The new school will be just the latest in a series of positive moves for east Macon. Down the street, the National Guard’s 48th Infantry Brigade Combat Team just moved into a new headquarters, and the former Hunt Elementary School building was recently approved for conversion to a multifamily residential development.
Last month, Macon-Bibb County Mayor Robert Reichert announced tentative plans to develop the long-dormant Bibb Mill site on Coliseum Drive for a 5,500-seat minor-league baseball stadium, with adjacent restaurants and small hotels, plus a parking deck.
As for the school, school board member Ella Carter said the new building would be a welcome addition for east Macon residents.
“I don’t know when the last time (was), but I know it has to make them happy,” she said.

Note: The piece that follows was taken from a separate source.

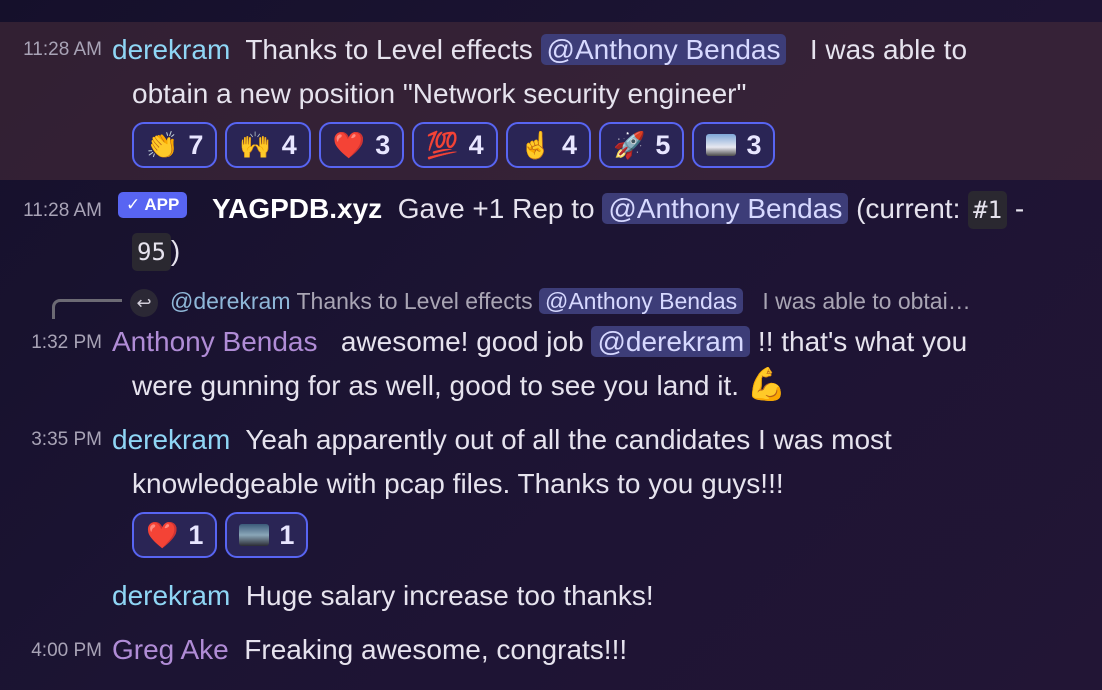 The width and height of the screenshot is (1102, 690). What do you see at coordinates (144, 302) in the screenshot?
I see `reply-arrow-icon: ↩` at bounding box center [144, 302].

Adjacent to the old King-Danforth building, the school will cost about $13.6 million to build, funded largely from designated sales tax proceeds. It is the second of three elementary schools set to be built during this funding cycle.
The first was the new Heard Elementary building -- scheduled to open in January, and the other will be at the old Morgan Elementary site on Faubus Avenue. Construction on that school will begin in May.
Besides being the school board member who represents the area surrounding King-Danforth and Jones schools, Carter spent 15 of her 47 years in education as principal of Jones Elementary. She liked what she saw in a rendering of the new building.
“The prospects look good, ... and I think when students are in an environment to learn, they learn,” she said.
Carter also heads up the committee in charge of selecting a name for the school, still a work in progress.
SP Design Group handled the architectural plans for the project, and Chris R. Sheridan & Co. is in charge of construction.
Sheridan said there was something “neat” about being involved in building a school.
“With schools, we’ve got an opportunity to build minds as well as buildings,” he said, “and that makes them special.”